Hi,
Has anyone used the new S3520's? They are 1 DWPD and so much
closer to the S3610 than previous S35x0's.
Cheers
El 01/05/17 a las 17:41, David Turner escribió:
I can attest to this. I had a cluster that used
3510's for the first rack and then switched to 3710's after
that. We had 3TB drives and every single 3510 ran out of writes
after 1.5 years. We noticed because we tracked down incredibly
slow performance to a subset of OSDs and each time they had a
common journal. This happened for about 2 weeks and 4 journals,
That was when we realized that they were all 3510 journals and
SMART showed not only the journals we had tracked down, but all
of the 3510's were out of writes. Replacing all of your
journals every 1.5 years is way more expensive than the
increased cost of the 3710's. That was our use case and
experience, but I'm pretty sure that any cluster large enough to
fill at least most of a rack will run into this much sooner than
later.
Hi,
Lots of good info on SSD endurance in this thread.
For Ceph journal you should also consider the size of
the backing OSDs: the SSD journal won't last as long if
backing 5x8TB OSDs or 5x1TB OSDs.
For example, the S3510 480GB (275TB of endurance), if
backing 5x8TB (40TB) OSDs, will provide very little
endurance, assuming triple replication you will be able to
fill the OSDs twice and that's about it (275/(5x8)/3).
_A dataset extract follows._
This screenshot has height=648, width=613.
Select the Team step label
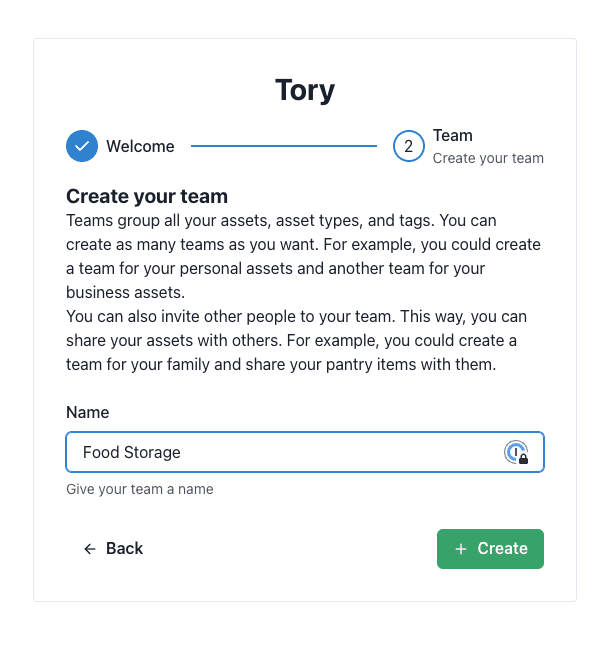coord(453,136)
On the other end of the scale a 1.2TB S3710 backing
5x1TB will be able to fill them 1620 times before running
out of endurance (24300/(5x1)/3).
Ultimately it depends on your workload. Some people can
get away with S3510 as journals if the workload is read
intensive, but in most cases the higher endurance is a
safe bet (S3710 or S3610).
Cheers,
Maxime
Sorry
for topposting, but..
The Intel 35xx drives are rated for a much lower
DWPD (drive-writes-per-day) than the 36xx or 37xx
models.
Keep in mind that a single SSD that acts as
journal for 5 OSDs will recieve ALL writes for
those 5 OSDs before the data is moved off to the
OSDs actual data drives.
This makes for quite a lot of writes, and along
with the consumer/enterprise advice others have
written about, your SSD journal devices will
recieve quite a lot of writes over time.
The S3510 is rated for 0.3 DWPD for 5 years (http://www.intel.com/content/www/us/en/solid-state-drives/ssd-dc-s3510-spec.html)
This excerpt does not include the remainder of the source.